Nel Regno delle Due Sicilie non circolavano banconote, cioè quella carta-moneta stampata ed emessa da una Banca Centrale privata, bensì solo monete metalliche aventi un proprio valore intrinseco, il cui conio e la cui emissione venivano curate esclusivamente dalla Reale Zecca dello Stato borbonico.

All’avvento di Carlo di Borbone al Trono di Napoli, nel 1734, l’unità monetaria di base era il ducato, una massa di argento del peso di gr. 22 circa e contenente 9/10 di fino e 1/10 di lega (rame).

Il ducato si divideva in 10 carlini, ognuno dei quali composto da 10 grani, ognuno dei quali da 12 cavalli.

Il ducato esisteva anche come moneta d’oro, anche se non veniva più coniato dal 1649, per quanto riguarda la coniazione di piccole monete auree, vi erano multipli del ducato d’oro, cioè il 2, il 4, ed il 6 ducati, al titolo di 21¾, cioè con circa 906 millesimi di fino. Il 6 ducati fu chiamato anche oncia napoletana, per distinguerlo dalle once di Sicilia, in quanto queste avevano metà del peso, e quindi del valore, di quelle napoletane.

Per la monetazione argentea, vi erano la coniazioni di grandi pezzi in argento: le piastre (gr. 25, 61) del valore di 12 carlini, o 120 grani, e mezze piastre da 60 grani, occorre inoltre ricordare i carlini ed i mezzi carlini del valore di 5 grani, per quanto concerne infine la monetazione di rame, si coniarono la “pubblica”, o 3 tornesi, il grano o 12 cavalli, il 9 cavalli, il tornese o 6 cavalli, il 4 cavalli ed il 3 cavalli.

A seguito della unificazione dei Regni di Napoli e di Sicilia nel Regno delle Due Sicilie, Ferdinando I di Borbone, con la legge del 20 aprile 1818 nr. 1176, emanò alcune direttive che uniformarono il sistema monetario nei territori continentale ed insulare dello Stato, con la quale veniva abolito il rapporto legale fra le monete nei tre metalli, e che stabiliva come unità di base del sistema monetario il ducato d’argento, corrispondente a gr. 22,94 al titolo di 833/1000, ossia con 5/6 di fino e 1/6 di lega. Le future monete d’oro avrebbero avuto solo corso fiduciario e dovevano essere coniate con oro quasi puro, e precisamente al titolo di 996/1000. Si riconosceva inoltre valore nominale alle monete introdotte dalla Repubblica Partenopea e dal Murat.

******************************

**ISTRUZIONE 1:** Elenca tutte le monete di rame che, secondo il testo sulla monetazione borbonica, si coniavano all'avvento di Carlo di Borbone.
**ISTRUZIONE 2:** Trasforma in una tabella Markdown con le colonne «N.» e «Riga» il tratto delle voci che inizia con la riga contenente "Output the [X, Y]" e termina con quella contenente "SHEET [117, 59]", entrambe comprese. Escludi le righe vuote e le immagini.
Il testo e le voci provengono da fonti diverse.

**VOCI DISPONIBILI:**
******************************

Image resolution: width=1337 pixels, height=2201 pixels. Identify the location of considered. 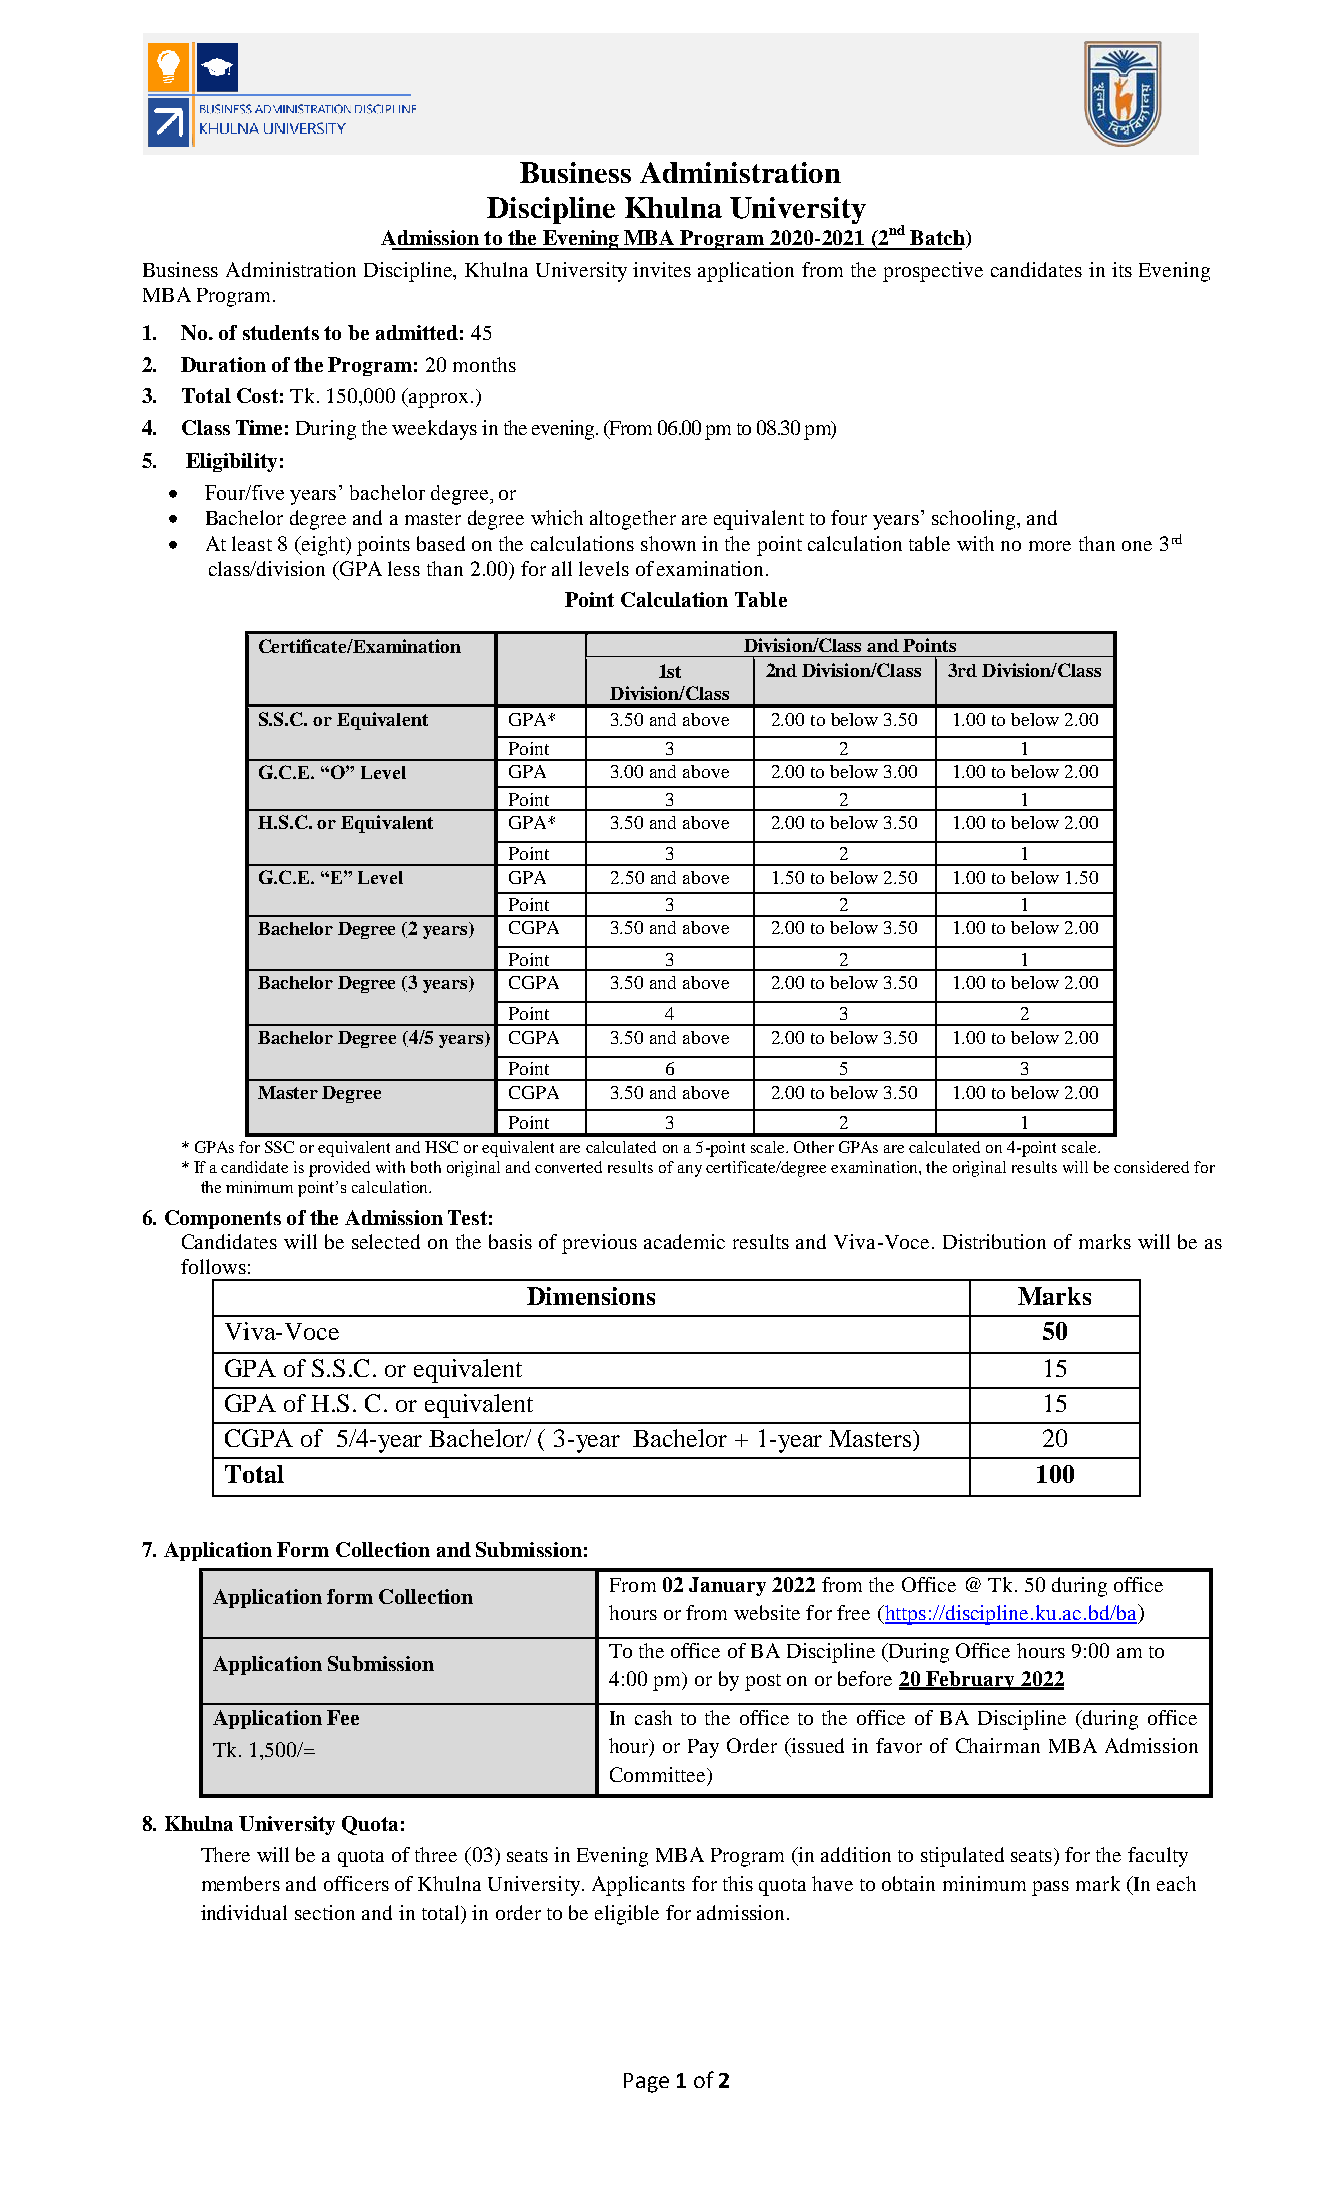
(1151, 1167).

******************************

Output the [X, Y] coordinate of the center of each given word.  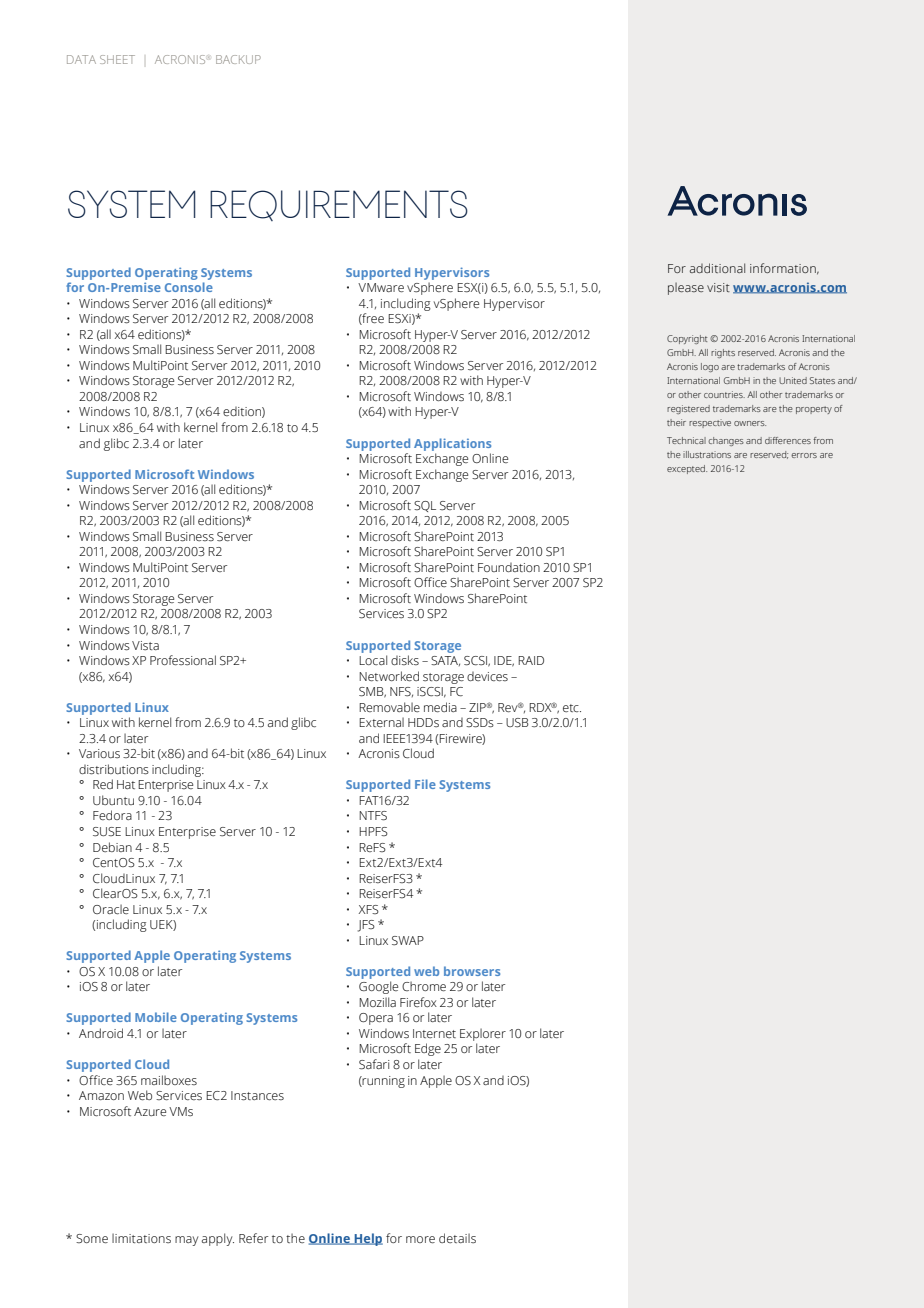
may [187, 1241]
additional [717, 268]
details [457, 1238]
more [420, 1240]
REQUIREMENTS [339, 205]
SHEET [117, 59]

******************************

**RISPOSTA ATTESA 1:**
- la "pubblica", o 3 tornesi
- il grano, o 12 cavalli
- il 9 cavalli
- il tornese, o 6 cavalli
- il 4 cavalli
- il 3 cavalli

**RISPOSTA ATTESA 2:**
| N. | Riga |
|---|---|
| 1 | Output the [X, Y] coordinate of the center of each given word.   |
| 2 | may [187, 1241] |
| 3 | additional [717, 268] |
| 4 | details [457, 1238] |
| 5 | more [420, 1240] |
| 6 | REQUIREMENTS [339, 205] |
| 7 | SHEET [117, 59] |